Doppelt qualifizierende Bildungsgänge sollen nun auch verstärkt in der dualen Ausbildung entstehen. Ist das realistisch? Hat man die Betriebe dazu mal befragt? Es ist unwahrscheinlich, dass Betriebe mit dem Risiko ausbilden, dass die Fachkräfte nach der Ausbildung den Betrieb in Richtung Hochschule verlassen. Sinnvoller ist es, dass die Betriebe duale Studien anbieten. Hier haben sie die Fachkräfte, die dem Betrieb längerfristig zur Verfügung stehen. Mit der Doppelqualifikation in der vollzeitschulischen Ausbildung bringen diese Fachkräfte auch die Voraussetzungen für ein duales Studium mit.

In Berlin gibt es wegen der fehlenden betrieblichen Ausbildungsplätze ein plurales System in der Berufsausbildung. Dabei hat die vollzeitschulische Berufsausbildung einen gleichberechtigten Platz neben dem dualen System eingenommen und eine Ausbildung mit hoher Qualität entwickelt. Dieser bewährte Weg darf nicht dem Willen der Wirtschaftslobby geopfert werden. Denn man erhöht auf diese Art das Angebot an BewerberInnen auf die knappen Plätze und unterstützt damit die Rosinenpickerei der Betriebe.
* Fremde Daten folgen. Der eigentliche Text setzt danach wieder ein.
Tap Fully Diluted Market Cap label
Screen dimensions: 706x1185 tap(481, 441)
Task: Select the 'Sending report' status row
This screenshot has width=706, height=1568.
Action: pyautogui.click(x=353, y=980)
Man sollte vielmehr den Jugendlichen echte Chancen eröffnen und ihnen die Wahl überlassen.

Warum haben sich in der Vergangenheit viele Jugendlichen bewusst für die vollschulische Ausbildung entschieden? Lag dies vielleicht auch an der Qualität der Ausbildung? Aber vorsichtshalber hat man sie ja nicht gefragt.